WHAT TO DO> Copy the data below word for word, starting at the line that has "Task: Open the" and going through the final line of the data. Omit the pictures.

EXERCISE MATERIAL>

((

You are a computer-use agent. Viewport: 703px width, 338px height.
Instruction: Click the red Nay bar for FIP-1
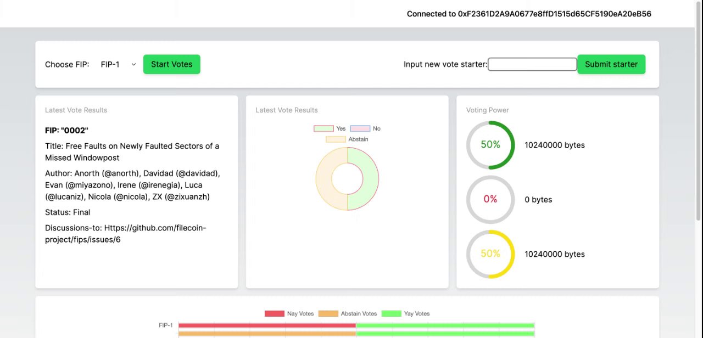click(x=267, y=325)
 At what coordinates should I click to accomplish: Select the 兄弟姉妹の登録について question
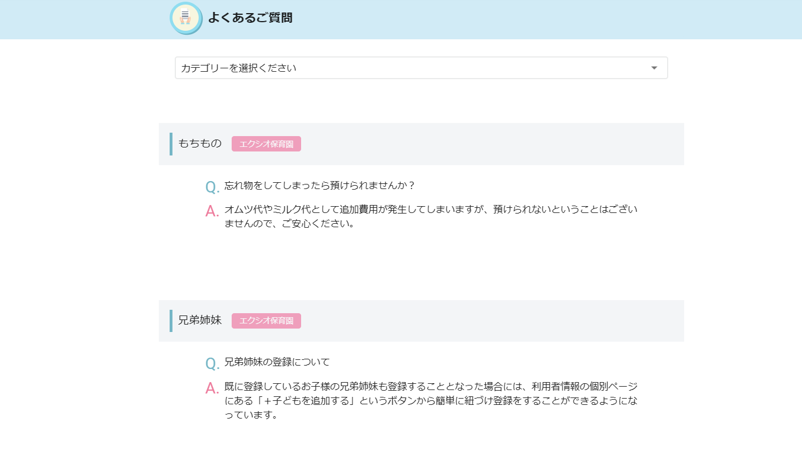point(277,362)
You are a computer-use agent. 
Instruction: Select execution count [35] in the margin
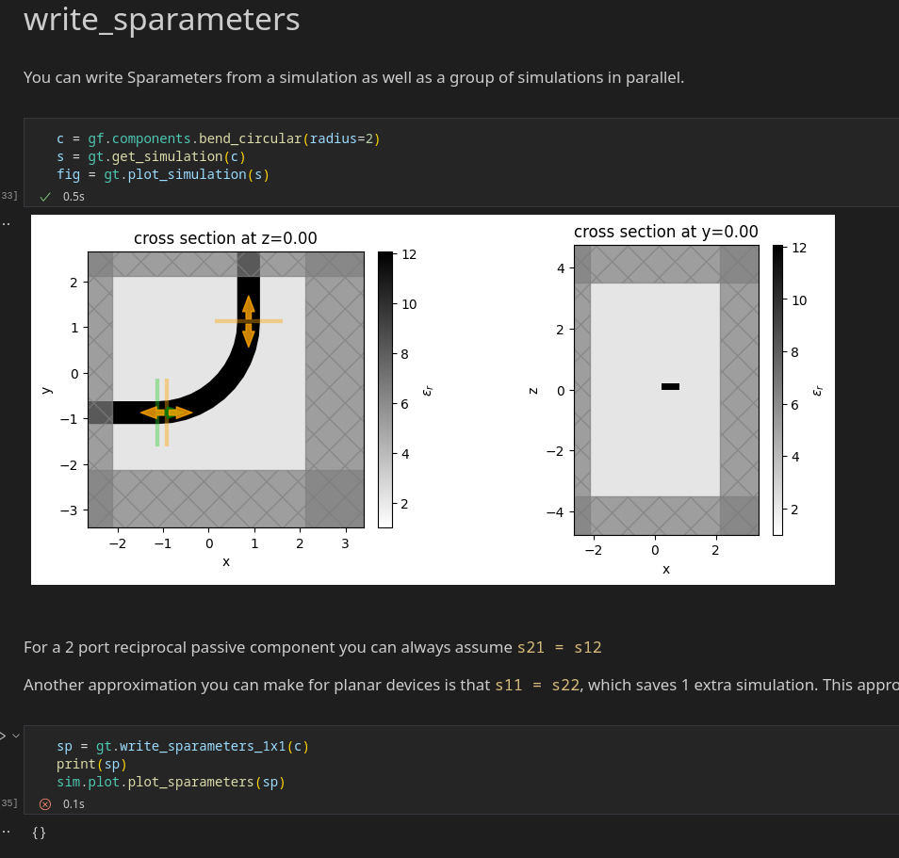pyautogui.click(x=8, y=802)
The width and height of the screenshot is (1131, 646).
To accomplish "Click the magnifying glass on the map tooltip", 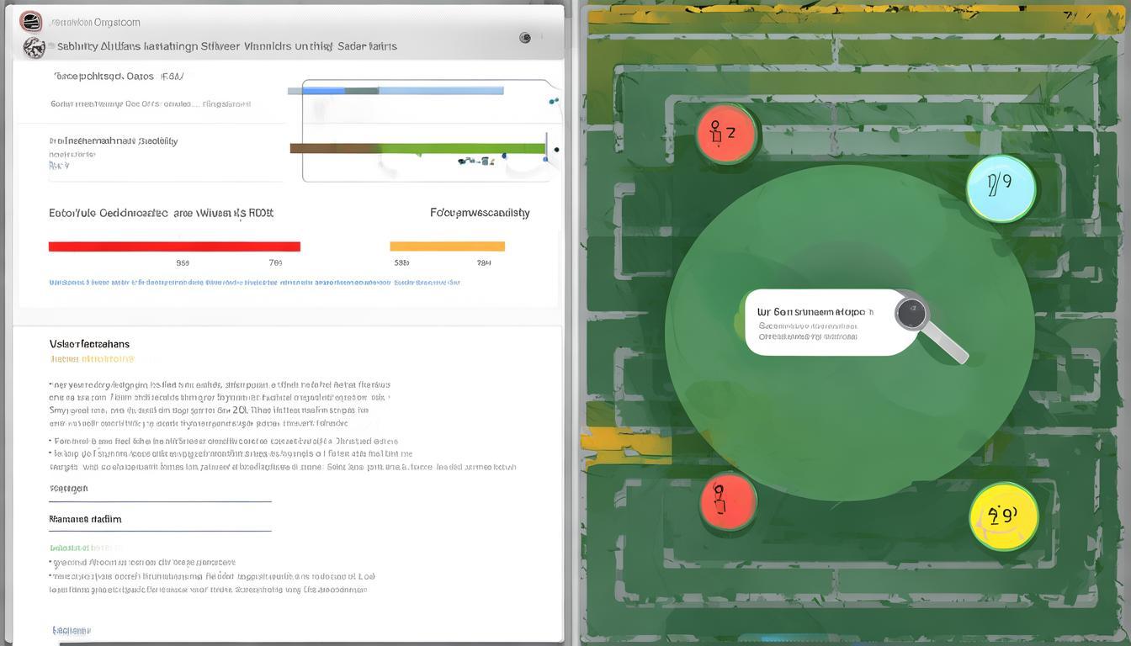I will coord(912,315).
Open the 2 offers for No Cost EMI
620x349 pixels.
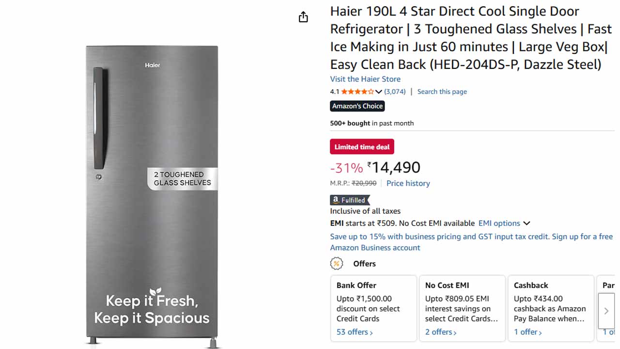coord(440,332)
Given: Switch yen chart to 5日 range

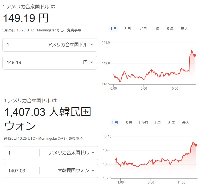Looking at the screenshot, I should pyautogui.click(x=128, y=29).
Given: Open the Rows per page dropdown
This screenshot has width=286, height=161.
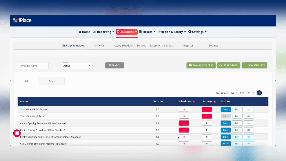Looking at the screenshot, I should [234, 93].
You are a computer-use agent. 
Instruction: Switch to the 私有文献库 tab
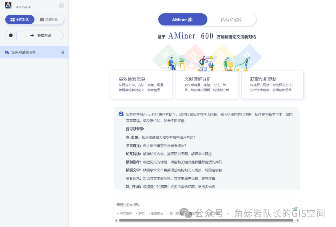(232, 19)
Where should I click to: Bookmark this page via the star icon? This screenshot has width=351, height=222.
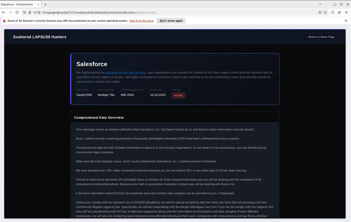pos(325,12)
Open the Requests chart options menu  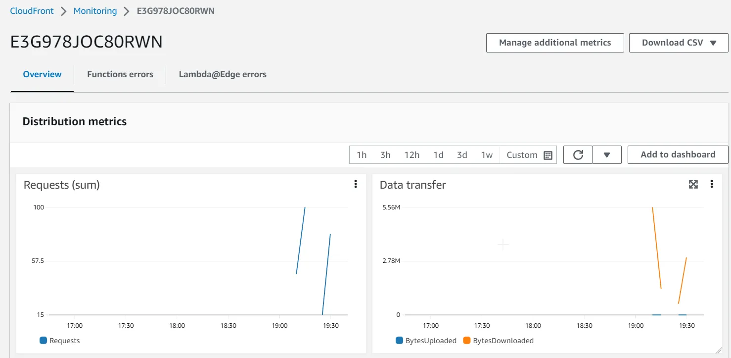(x=355, y=184)
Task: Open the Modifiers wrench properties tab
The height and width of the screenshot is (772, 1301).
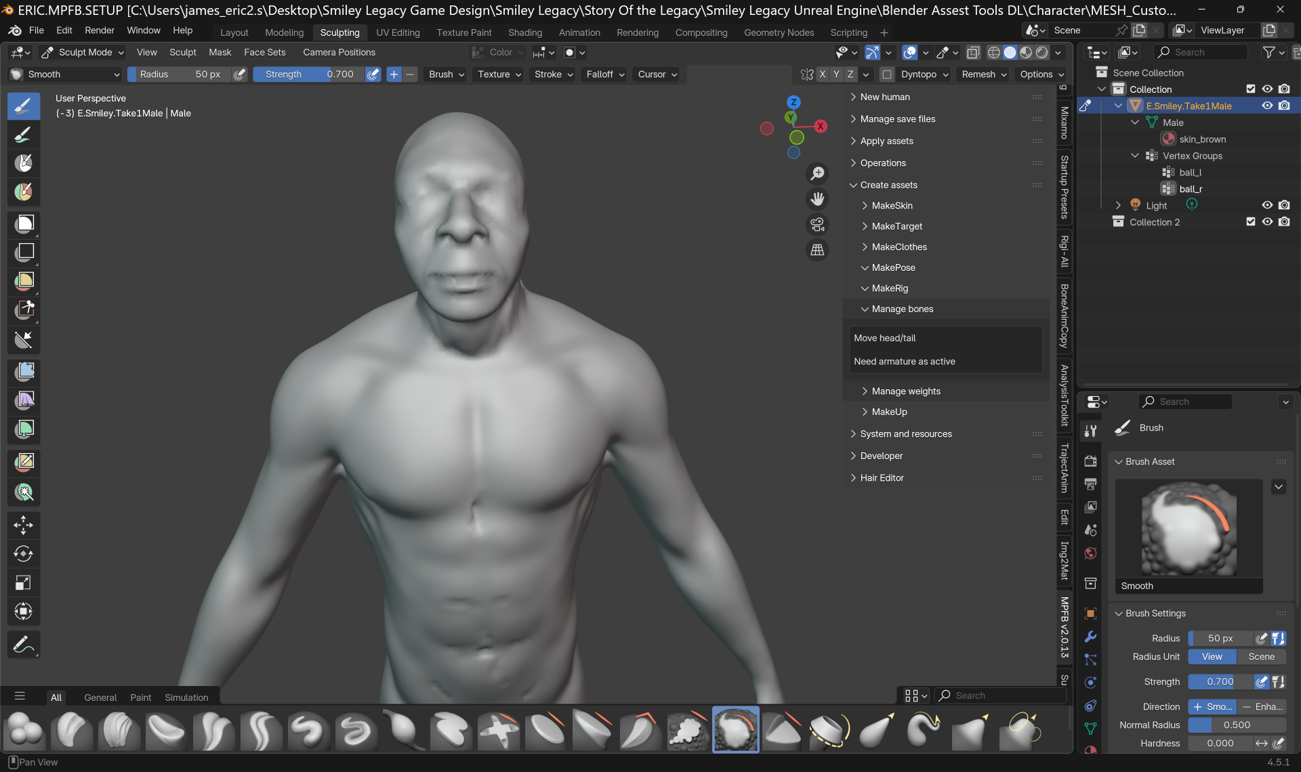Action: tap(1090, 637)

))

TASK ANSWER>
Task: Open the Modifiers wrench properties tab
The height and width of the screenshot is (772, 1301).
Action: tap(1090, 637)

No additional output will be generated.